| TASK STATEMENT |
Return every record exactly as it appears. Leave nothing out.

| ENTRIES SHOWN |
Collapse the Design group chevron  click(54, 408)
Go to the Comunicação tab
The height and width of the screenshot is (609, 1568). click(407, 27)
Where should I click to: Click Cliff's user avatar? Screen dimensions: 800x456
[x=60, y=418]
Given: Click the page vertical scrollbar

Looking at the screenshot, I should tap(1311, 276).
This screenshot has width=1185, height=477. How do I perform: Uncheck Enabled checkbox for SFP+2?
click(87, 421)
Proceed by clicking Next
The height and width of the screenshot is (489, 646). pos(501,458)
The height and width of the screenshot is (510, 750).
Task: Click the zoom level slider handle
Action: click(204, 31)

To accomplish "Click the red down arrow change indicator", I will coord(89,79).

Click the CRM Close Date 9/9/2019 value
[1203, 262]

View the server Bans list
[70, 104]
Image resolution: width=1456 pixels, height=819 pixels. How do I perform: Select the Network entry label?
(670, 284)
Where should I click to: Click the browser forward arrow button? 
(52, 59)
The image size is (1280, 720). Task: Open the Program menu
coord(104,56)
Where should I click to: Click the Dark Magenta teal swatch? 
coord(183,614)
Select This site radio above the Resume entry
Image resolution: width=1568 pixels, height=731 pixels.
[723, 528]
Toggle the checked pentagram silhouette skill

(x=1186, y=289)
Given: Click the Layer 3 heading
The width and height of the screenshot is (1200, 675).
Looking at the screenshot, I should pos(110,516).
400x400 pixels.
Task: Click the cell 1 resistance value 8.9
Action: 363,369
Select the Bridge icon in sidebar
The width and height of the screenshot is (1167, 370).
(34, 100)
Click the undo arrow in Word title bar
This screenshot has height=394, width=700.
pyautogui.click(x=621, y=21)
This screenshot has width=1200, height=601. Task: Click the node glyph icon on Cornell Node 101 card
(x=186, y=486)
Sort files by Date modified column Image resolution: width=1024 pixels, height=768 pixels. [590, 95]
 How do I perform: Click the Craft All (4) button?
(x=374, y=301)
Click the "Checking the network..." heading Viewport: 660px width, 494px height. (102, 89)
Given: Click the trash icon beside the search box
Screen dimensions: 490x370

| ANSWER SPACE |
Collapse the Design group chevron  click(54, 408)
Go to the Comunicação tab
The height and width of the screenshot is (609, 1568). click(407, 27)
Where should I click to: Click Cliff's user avatar? Screen dimensions: 800x456
[x=60, y=418]
Given: Click the page vertical scrollbar

Looking at the screenshot, I should tap(1311, 276).
This screenshot has width=1185, height=477. How do I perform: Uncheck Enabled checkbox for SFP+2?
click(87, 421)
Proceed by clicking Next
The height and width of the screenshot is (489, 646). pos(501,458)
The height and width of the screenshot is (510, 750).
Task: Click the zoom level slider handle
Action: click(204, 31)

To accomplish "Click the red down arrow change indicator", I will coord(89,79).

Click the CRM Close Date 9/9/2019 value
[1203, 262]

View the server Bans list
[70, 104]
Image resolution: width=1456 pixels, height=819 pixels. How do I perform: Select the Network entry label?
(670, 284)
Where should I click to: Click the browser forward arrow button? 
(52, 59)
The image size is (1280, 720). Task: Open the Program menu
coord(104,56)
Where should I click to: Click the Dark Magenta teal swatch? 
coord(183,614)
Select This site radio above the Resume entry
Image resolution: width=1568 pixels, height=731 pixels.
[723, 528]
Toggle the checked pentagram silhouette skill

(x=1186, y=289)
Given: Click the Layer 3 heading
The width and height of the screenshot is (1200, 675).
Looking at the screenshot, I should pos(110,516).
400x400 pixels.
Task: Click the cell 1 resistance value 8.9
Action: 363,369
Select the Bridge icon in sidebar
The width and height of the screenshot is (1167, 370).
(34, 100)
Click the undo arrow in Word title bar
This screenshot has height=394, width=700.
pyautogui.click(x=621, y=21)
This screenshot has width=1200, height=601. Task: Click the node glyph icon on Cornell Node 101 card
(x=186, y=486)
Sort files by Date modified column Image resolution: width=1024 pixels, height=768 pixels. [590, 95]
 How do I perform: Click the Craft All (4) button?
(x=374, y=301)
Click the "Checking the network..." heading Viewport: 660px width, 494px height. (102, 89)
Given: Click the trash icon beside the search box
Screen dimensions: 490x370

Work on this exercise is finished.